Reproduce the passage of the text below on the 2010 American Jewish population report between "CORAL GABLES, FL" and "than 6.4 million.", inclusive.

Extracted text -

────────

CORAL GABLES, FL (October 21, 2010)–Researchers from the University of Miami (UM) and the University of Connecticut (UConn) have published a 2010 report on the American Jewish population, as part of a new North American Jewish Data Bank Report series.
The new report called Jewish Population in the United States-2010 shows a greater number of Jews in the U.S. than in Israel. While the article puts the total number of Jews in the U.S. at around 6.5 million, the authors recognize there may be some double counting in the methodology and believe the number to be fewer than 6.4 million.
Interestingly, the U.S. report contradicts the estimate that will appear in the World Jewish Population Report to be issued in the near future in the same report series, which will show 5.3 million U.S. Jews, explains Ira Sheskin, professor of Geography and Regional Studies at UM College of Arts and Sciences and lead author of this report.

────────

Information provided -
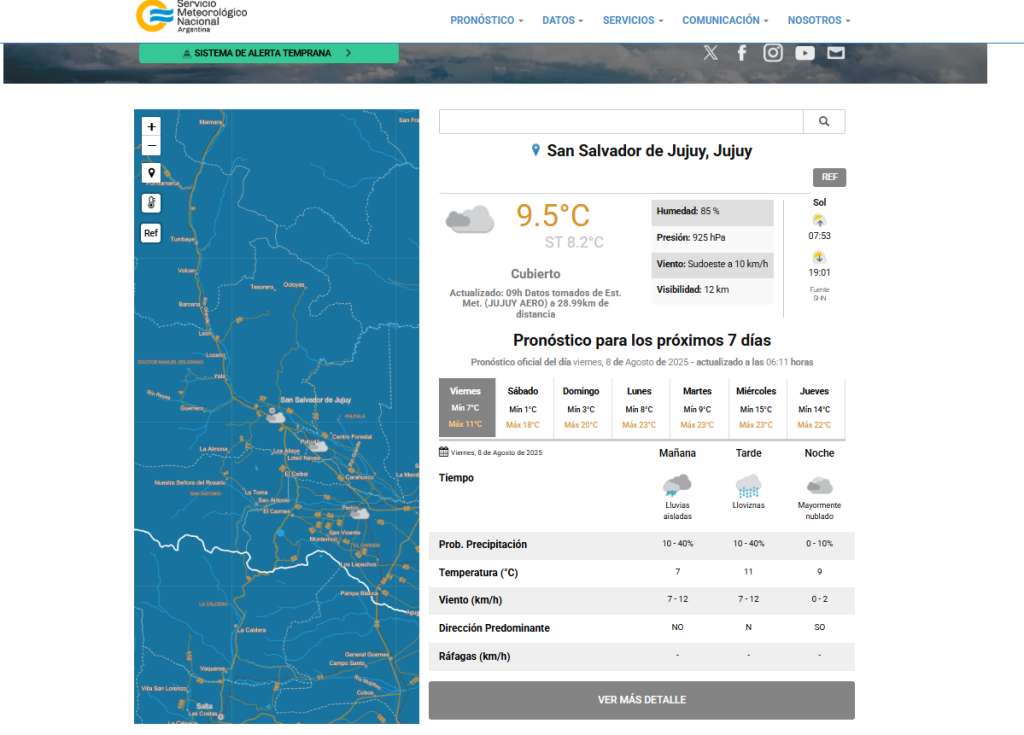Zoom in on the map
Screen dimensions: 1024x735
pyautogui.click(x=151, y=127)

────────

Solution -
CORAL GABLES, FL (October 21, 2010)–Researchers from the University of Miami (UM) and the University of Connecticut (UConn) have published a 2010 report on the American Jewish population, as part of a new North American Jewish Data Bank Report series.
The new report called Jewish Population in the United States-2010 shows a greater number of Jews in the U.S. than in Israel. While the article puts the total number of Jews in the U.S. at around 6.5 million, the authors recognize there may be some double counting in the methodology and believe the number to be fewer than 6.4 million.